At one stage her mother took her out on a day trip, but when she returned to take her for another outing, Sister Clement told her that Lila wasn’t there. Lila only found this out in her adult years. Her mother said that Sister Clement had told her that Lila wasn’t allowed to see her again and to stop coming.
While she was in the home, Lila became pregnant and ‘then they stole the child from me’. She had a brief reunion with her son in later years and found out that he’d been told that she was dead and that he too had been sexually abused in institutions as a child. He died suddenly before Lila got to know him well.

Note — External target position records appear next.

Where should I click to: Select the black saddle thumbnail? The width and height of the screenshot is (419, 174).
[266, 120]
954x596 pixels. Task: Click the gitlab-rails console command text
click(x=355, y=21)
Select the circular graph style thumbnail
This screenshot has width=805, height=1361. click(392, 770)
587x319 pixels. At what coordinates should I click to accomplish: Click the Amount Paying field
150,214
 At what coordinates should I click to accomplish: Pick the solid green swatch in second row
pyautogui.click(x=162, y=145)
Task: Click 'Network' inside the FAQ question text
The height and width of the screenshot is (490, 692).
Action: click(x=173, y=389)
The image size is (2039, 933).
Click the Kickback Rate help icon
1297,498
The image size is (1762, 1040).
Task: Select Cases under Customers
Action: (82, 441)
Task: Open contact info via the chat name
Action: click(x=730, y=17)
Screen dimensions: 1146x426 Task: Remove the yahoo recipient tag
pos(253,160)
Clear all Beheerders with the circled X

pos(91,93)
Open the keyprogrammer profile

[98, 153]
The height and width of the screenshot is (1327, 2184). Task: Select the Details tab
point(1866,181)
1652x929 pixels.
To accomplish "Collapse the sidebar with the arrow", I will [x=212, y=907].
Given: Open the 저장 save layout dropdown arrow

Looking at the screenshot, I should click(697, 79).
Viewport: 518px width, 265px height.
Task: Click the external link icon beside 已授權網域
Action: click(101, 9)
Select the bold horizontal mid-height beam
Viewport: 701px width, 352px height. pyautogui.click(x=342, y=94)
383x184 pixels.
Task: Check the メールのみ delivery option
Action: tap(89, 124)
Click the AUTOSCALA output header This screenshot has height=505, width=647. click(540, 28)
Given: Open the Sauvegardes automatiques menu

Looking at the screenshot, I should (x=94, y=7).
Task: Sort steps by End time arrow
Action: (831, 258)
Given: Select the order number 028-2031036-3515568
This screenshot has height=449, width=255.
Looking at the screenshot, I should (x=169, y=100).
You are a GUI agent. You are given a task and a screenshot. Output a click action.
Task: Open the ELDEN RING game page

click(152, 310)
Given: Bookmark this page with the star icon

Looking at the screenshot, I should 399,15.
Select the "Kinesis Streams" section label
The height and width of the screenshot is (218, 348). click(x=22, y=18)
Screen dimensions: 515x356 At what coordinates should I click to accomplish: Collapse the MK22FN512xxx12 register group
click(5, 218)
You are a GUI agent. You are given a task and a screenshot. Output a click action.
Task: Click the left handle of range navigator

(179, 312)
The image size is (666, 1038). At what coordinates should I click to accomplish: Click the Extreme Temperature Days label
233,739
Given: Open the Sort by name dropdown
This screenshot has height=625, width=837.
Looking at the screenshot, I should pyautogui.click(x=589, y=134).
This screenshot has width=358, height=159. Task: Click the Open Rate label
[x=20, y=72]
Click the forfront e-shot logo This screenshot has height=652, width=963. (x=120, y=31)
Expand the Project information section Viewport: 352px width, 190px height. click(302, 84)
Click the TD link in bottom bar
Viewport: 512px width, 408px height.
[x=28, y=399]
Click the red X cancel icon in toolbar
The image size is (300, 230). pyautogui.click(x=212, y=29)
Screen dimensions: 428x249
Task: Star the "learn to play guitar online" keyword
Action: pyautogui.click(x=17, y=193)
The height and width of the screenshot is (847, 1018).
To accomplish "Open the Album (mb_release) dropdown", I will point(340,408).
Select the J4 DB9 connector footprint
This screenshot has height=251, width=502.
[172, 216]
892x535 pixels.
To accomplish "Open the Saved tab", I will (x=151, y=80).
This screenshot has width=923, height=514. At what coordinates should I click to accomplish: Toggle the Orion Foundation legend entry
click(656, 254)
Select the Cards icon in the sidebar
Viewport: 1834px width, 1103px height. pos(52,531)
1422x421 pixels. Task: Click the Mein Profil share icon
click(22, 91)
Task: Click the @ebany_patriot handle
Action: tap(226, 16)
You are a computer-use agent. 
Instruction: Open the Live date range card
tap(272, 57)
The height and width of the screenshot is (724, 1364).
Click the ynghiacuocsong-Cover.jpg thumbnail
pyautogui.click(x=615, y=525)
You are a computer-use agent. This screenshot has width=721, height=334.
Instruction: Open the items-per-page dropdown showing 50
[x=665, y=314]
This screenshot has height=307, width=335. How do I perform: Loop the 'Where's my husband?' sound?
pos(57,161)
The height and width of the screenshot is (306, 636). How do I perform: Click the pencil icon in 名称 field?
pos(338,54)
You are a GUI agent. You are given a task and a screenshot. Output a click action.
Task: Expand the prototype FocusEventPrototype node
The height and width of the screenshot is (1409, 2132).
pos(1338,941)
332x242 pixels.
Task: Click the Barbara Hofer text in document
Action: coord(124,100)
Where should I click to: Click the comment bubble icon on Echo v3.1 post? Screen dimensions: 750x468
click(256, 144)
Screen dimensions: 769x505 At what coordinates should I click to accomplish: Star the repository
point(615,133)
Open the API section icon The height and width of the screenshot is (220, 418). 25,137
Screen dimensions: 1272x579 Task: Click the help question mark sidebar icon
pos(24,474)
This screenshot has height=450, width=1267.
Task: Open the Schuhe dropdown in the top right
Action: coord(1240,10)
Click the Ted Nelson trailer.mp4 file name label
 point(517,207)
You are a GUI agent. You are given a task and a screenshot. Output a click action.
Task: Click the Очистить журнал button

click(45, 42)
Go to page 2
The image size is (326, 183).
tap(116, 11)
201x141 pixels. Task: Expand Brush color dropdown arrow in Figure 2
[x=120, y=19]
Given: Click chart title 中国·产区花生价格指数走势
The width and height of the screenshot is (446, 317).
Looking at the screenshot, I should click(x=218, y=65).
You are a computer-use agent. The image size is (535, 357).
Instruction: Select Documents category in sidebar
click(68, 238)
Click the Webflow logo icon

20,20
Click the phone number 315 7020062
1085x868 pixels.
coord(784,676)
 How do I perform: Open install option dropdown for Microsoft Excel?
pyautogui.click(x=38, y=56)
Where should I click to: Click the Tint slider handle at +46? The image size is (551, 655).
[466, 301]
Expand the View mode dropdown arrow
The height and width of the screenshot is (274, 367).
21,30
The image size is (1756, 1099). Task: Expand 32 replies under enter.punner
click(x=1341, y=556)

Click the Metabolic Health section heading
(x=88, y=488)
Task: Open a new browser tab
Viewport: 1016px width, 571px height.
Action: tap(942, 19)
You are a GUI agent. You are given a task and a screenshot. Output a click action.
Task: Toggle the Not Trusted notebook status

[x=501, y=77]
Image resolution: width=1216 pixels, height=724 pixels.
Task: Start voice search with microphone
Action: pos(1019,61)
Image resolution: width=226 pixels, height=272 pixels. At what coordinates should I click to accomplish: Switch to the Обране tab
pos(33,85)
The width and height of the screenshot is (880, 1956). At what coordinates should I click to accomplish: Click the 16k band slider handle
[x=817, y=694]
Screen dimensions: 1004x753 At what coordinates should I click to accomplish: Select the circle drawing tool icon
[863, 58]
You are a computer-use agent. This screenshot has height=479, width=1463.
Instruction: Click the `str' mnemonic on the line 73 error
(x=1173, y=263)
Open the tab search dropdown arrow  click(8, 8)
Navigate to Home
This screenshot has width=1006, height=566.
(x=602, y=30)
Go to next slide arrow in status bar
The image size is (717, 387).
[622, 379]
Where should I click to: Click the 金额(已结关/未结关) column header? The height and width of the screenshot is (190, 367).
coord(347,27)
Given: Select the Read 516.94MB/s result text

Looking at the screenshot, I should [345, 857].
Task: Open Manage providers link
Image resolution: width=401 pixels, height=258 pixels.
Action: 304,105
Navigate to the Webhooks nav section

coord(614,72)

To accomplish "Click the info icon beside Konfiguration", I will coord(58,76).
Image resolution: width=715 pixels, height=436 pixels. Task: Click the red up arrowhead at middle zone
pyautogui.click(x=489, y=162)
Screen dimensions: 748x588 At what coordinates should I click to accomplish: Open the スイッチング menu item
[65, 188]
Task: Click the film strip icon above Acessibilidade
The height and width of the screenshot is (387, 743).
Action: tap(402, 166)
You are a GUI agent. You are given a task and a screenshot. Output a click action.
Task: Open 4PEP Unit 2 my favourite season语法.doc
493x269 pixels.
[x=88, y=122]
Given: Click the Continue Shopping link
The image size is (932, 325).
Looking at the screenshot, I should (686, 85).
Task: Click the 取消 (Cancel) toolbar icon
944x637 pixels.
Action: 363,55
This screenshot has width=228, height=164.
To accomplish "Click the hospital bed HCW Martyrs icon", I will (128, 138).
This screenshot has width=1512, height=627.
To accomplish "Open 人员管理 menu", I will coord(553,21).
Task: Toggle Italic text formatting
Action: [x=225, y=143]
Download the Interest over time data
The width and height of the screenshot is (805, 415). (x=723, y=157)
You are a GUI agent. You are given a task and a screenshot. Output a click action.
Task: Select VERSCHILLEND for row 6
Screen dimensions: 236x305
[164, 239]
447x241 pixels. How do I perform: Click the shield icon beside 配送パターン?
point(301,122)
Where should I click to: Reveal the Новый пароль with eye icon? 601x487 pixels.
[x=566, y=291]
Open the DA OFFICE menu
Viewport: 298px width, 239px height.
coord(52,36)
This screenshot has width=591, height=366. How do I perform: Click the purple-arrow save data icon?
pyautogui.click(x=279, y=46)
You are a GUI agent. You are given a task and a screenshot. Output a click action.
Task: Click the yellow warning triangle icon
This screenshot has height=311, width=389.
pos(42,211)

As soon as she could, Lila left Tasmania and moved to the mainland. ‘I got work in a nightclub. I became an alcoholic. I got on the drugs. I will tell you everything because that’s how it went, you know. And then – that probably happened for a couple of years and then I levelled out.’
Lila had several more children who have ‘never been in DOCS’ and she’d ‘never had any drama of any description whatsoever’ with them. When they were adults, she told them that she’d been sexually abused as a child.
Although she’d been drinking heavily and using drugs while her children were young, Lila ‘just one day snapped out of it, said “I’m over this, I’m sick of it”, you know? I’d been punished enough in my life’.
Sister Clement had told her that she’d always be in and out of jail. ‘Well, I’ve never been in jail in my life.’
In the early 2010s, Lila received $40,000 compensation, possibly from the state government. She’d accessed some of her welfare files but found they had ‘a lot of filthy lies’ in them.
Lila described herself as ‘honest but stubborn’.
‘I’ve been a loner all my life. I’ve had to do everything myself. So that’s just the way I am. I can’t break that mould.’